-- Start of PROVIDED TEXT --

We've done some research. We did a research project in the beginning of the year that really focused on the role that older women play in crisis.
And no one's really thought about it specifically as, like, grandmothers in refugee camps often get picked out as to help distribute food.
Wendy Green:Is that right?
Lynsey Farrell:They're like. They are a full. They. Yeah.
There was a research project that was done in Kakuma Refugee camp in Kenya a few years ago, where, like, they become the go to trusted resource in a place where everybody is not trusting. Right. You know, that you can bring a grandmother in. They do the same in crisis, in climate crises, they do the same.
And migrant crises, like, they're really playing this very invisible role. So we've just been trying to, like, collect and base. Create a base of evidence to be able to support this as well as bring people together.
Wendy Green:Yeah, it's fascinating. There's so many different ways that it can work. So talk to me about what this grandmotherly approach is beyond just age. What defines that for you?
Lynsey Farrell:Yeah, so I've been talking. I like to tell people that I want to teach a class one day at a business school called how to Lead. Badass. Some kind of grandma, right? Yeah.
How to lead like a grandmother. And it's this. It's some of the stuff that you would think they're effective because they approach things with empathy.
They are effective because they approach things with compassion.

-- End of PROVIDED TEXT --

ACTIONS TO TAKE:
**1)** Decide whether each statement agrees with the transcript. Answer yes or no, and quote the words of the transcript that settle it.
(a) The research project in Kakuma Refugee camp took place in Kenya.
(b) The research project on the role of older women in crisis was done at the end of the year.
(c) Grandmothers are described as effective because they approach things with compassion.
**2)** Reproduce the transcript word for word, everything from "There was a" down to "do the same.".

-- Start of RECORDS SHOWN --

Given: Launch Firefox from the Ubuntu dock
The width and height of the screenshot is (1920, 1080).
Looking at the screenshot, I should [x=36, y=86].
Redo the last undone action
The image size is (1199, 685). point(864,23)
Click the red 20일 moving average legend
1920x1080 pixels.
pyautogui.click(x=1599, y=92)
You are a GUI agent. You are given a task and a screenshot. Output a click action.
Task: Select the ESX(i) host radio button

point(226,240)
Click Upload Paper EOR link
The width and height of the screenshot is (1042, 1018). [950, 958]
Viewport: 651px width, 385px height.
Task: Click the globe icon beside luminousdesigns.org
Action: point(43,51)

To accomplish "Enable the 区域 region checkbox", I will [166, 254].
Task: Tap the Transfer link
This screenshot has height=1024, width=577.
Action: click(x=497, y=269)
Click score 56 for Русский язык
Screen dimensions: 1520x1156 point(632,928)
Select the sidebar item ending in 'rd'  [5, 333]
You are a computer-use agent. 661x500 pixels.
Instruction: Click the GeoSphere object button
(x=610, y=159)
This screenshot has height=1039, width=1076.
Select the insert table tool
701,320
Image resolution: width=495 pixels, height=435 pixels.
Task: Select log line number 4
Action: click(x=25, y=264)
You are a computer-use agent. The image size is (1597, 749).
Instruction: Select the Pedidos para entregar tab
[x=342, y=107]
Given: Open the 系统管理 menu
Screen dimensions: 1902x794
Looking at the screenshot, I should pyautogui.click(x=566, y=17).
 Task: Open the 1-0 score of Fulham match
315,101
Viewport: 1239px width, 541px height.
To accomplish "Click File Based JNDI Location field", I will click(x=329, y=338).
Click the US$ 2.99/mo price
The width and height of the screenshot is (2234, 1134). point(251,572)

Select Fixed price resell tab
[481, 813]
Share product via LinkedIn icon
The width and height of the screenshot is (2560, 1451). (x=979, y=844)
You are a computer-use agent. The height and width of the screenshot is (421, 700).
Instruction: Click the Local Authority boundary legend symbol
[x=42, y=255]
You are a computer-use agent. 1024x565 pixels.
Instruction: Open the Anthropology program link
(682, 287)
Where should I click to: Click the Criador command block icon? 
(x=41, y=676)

-- End of RECORDS SHOWN --

FULL SOLUTIONS:
**1)**
(a) Yes: "Kakuma Refugee camp in Kenya"
(b) No: "in the beginning of the year"
(c) Yes: "They are effective because they approach things with compassion."

**2)**
There was a research project that was done in Kakuma Refugee camp in Kenya a few years ago, where, like, they become the go to trusted resource in a place where everybody is not trusting. Right. You know, that you can bring a grandmother in. They do the same in crisis, in climate crises, they do the same.